A team of scientists at the Defence Research and Development Establishment, India, reveals that there are multiple viral introduction events in central India, and SARS-CoV-2 with D614G mutation is the prevalently circulating strain.
Since the emergence of severe acute respiratory syndrome coronavirus 2 (SARS-CoV-2) in China in late December 2019, many viral epidemiological studies have been performed to investigate the incidence and spread of the virus. Because of the highly transmissible nature of deadly SARS-CoV-2, the causative pathogen of coronavirus disease 2019 (COVID-19) pandemic, the number of infected people as well as the death toll is exponentially increasing worldwide. Extensive sequencing of the viral genome is an essential step toward understanding the viral evolution and its transmission dynamics, as well as to contain the viral spread and identify therapeutic interventions.
Colorized scanning electron micrograph of a cell showing morphological signs of apoptosis, infected with SARS-COV-2 virus particles (orange), isolated from a patient sample. Image captured at the NIAID Integrated Research Facility (IRF) in Fort Detrick, Maryland. Credit: NIAID/NIH
Current study design
In the current study published on the preprint server bioRxiv*, the scientists studied 5,000 suspected COVID-19 cases to investigate the virus introduction events and its spread in central India. The patient samples, along with detailed patient history, were collected from 10 different districts. To identify confirmed COVID-19 cases, they performed a reverse transcriptase quantitative polymerase chain reaction, which led to identifying 136 SARS-CoV-2 positive cases.
Of 136 cases, 26 were selected for the whole genome sequencing analysis based on patient’s travel history, age, and contact history; patient’s entry links to the study region from outside; index cases (first identified cases), and death cases. Whole-genome sequencing using the Oxford nanopore platform gave rise to consensus genome sequences of representative SARS-CoV-2 that were circulating in 10 different districts in central India.
Understanding the emergence and expansion of SARS-CoV-2 in central India
Analysis of patients’ characteristics revealed that the number of infected cases was maximum in the age range of 21 – 30 years, and the most common symptoms were fever, breathlessness, and sore throat. In the case of immunocompromised patients, death occurred within 24 – 48 hours of hospitalization.
By comparing the whole genome sequences of experimental SARS-CoV-2 strains with the sequences of globally circulating SARS-CoV-2 strains, the scientists identified 38 amino acid substitution mutations compared to the Wuhan strain. Of these substitutions, the majority (n=24) were observed in ORF1 ab protein, followed by spike protein (n=5), nucleocapsid (n=4), ORF 3a (n=2), and envelope protein, membrane protein, and ORF 7a (n=1 for each protein).
Given the importance of spike protein in SARS-CoV-2 transmission, the scientists thoroughly analyzed the amino acid substitution observed in the spike protein. They identified that 17 viral strains from 4 districts had D614G mutation, making the virus more infectious. Other substitution mutations they identified in the experimental strains included E583D, S884F, S929T, and S943P.
Notably, the scientists identified nonsynonymous substitutions in experimental viral strains. These substitution mutations were A97V in RNA-dependent RNA polymerase, P13L in nucleocapsid protein, and T2016K in non-structural protein 3. These mutations are known to change protein functions, and thus, can be potentially associated with the rapidly expanding COVID-19 pandemic.

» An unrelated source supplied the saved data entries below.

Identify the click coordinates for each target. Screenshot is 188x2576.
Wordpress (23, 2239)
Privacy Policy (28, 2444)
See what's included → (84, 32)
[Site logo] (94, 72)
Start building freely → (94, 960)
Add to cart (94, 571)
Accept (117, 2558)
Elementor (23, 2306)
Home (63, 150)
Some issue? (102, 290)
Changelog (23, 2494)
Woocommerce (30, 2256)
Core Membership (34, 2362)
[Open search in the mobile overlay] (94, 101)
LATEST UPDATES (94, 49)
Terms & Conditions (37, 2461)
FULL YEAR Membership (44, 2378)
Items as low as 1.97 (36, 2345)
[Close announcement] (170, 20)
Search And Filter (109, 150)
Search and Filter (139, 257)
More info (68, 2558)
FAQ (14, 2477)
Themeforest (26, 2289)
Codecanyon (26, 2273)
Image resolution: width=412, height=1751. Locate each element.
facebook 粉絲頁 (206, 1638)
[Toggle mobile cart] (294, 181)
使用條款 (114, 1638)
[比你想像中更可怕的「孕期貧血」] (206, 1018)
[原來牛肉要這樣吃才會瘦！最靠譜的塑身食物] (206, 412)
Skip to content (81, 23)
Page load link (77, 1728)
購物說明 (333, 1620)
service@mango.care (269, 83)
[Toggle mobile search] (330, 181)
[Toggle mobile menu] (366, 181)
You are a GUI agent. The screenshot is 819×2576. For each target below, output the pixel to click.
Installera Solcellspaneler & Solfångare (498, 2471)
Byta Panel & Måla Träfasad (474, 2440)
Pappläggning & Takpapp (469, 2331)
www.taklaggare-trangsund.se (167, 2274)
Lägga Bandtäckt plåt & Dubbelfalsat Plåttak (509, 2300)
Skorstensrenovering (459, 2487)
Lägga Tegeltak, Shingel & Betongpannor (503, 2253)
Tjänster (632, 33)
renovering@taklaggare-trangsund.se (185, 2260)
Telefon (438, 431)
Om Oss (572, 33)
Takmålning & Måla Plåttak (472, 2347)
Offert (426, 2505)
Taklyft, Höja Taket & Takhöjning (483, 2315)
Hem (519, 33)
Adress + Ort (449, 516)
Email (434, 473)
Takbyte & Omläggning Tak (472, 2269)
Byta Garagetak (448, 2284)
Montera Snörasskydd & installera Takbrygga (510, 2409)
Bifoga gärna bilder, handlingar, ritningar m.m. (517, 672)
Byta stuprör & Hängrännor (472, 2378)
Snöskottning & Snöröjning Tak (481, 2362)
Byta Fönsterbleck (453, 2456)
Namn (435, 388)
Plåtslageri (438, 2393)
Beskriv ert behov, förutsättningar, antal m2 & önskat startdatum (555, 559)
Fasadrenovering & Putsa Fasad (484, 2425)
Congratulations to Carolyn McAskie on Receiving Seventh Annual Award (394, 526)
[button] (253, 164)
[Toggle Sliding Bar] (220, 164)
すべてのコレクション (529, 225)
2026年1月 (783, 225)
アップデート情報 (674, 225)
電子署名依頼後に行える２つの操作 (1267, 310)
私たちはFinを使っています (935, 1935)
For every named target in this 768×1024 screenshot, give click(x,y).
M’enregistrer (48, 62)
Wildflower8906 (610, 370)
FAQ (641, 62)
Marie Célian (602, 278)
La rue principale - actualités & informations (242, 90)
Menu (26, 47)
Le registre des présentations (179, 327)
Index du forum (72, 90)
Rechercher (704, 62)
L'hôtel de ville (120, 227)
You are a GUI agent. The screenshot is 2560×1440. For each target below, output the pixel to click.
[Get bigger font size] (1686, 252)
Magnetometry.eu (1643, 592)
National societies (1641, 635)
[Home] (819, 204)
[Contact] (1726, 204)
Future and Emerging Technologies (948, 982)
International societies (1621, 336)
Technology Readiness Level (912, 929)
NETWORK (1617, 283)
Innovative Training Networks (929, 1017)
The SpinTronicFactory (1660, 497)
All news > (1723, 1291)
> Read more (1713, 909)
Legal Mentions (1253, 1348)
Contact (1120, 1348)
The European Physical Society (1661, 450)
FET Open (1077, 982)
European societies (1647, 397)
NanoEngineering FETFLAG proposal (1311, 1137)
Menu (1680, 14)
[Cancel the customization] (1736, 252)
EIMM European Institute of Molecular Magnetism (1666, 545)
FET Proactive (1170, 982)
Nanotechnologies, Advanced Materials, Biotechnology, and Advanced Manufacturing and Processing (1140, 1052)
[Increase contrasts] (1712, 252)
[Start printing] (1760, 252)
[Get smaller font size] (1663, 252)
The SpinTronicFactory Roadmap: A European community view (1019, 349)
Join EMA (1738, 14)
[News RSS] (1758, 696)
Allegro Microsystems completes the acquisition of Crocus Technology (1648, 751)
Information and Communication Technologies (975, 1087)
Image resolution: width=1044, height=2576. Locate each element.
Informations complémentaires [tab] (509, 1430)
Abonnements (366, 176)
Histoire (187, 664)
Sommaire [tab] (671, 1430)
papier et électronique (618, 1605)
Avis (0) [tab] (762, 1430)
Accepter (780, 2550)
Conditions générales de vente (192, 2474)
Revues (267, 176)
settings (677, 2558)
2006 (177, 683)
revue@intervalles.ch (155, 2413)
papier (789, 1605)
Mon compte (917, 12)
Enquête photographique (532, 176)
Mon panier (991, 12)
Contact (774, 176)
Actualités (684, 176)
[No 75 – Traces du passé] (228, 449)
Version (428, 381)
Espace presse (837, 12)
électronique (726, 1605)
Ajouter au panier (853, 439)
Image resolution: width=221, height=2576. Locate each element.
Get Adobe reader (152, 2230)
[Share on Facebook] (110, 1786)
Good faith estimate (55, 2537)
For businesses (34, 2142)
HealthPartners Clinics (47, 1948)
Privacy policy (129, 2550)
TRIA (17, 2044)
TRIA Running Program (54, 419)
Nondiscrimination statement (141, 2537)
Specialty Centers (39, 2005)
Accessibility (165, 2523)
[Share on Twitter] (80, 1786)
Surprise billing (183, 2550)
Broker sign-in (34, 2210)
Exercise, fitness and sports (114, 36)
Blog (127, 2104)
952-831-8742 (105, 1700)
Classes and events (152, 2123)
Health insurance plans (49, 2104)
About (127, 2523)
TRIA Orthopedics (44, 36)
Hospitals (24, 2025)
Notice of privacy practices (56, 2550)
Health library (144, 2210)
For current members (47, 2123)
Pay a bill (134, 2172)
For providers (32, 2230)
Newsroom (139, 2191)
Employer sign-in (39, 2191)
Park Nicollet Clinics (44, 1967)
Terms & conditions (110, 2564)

The scientists next performed phylogenetic analysis using SARS-CoV-2 whole-genome sequence data available on the Global Initiative on Sharing All Influenza Data (GISAID) database and observed that viruses that were circulating globally between December 2019 and May 2020 belong to A1 – A4 and B clades (Clade: a monophyletic group with a common ancestor and all its lineal descendants).
In India, circulating SARS-CoV-2 belongs to several evolutionary clades, including A2a, A3, A4, and B. However, three clades (A2a, A4, and B) were identified for the viruses analyzed in the current study; of which, the majority were clustered in A2a clade.
The current study reveals that the exponential rise of SARS-CoV-2 positive cases in central India is associated with multiple viral introduction events with diverse geographical linkage, as well as viral expansion within the regions. The phylogenetic data reveal links of viral introduction from Italy, the UK, France, and Southeast and Central Asia. The evolution of the virus in the studied regions is evidenced by the cluster-wise segregation of SARS-CoV-2.
The identification of D614G mutation as the prevalent one suggests that the highly infectious strain is circulating in central India. A growing pool of evidence suggests that D614G mutation increases the transmission potency of SARS-CoV-2 and is associated with higher viral load and mortality in COVID-19 patients.
bioRxiv publishes preliminary scientific reports that are not peer-reviewed and, therefore, should not be regarded as conclusive, guide clinical practice/health-related behavior, or treated as established information.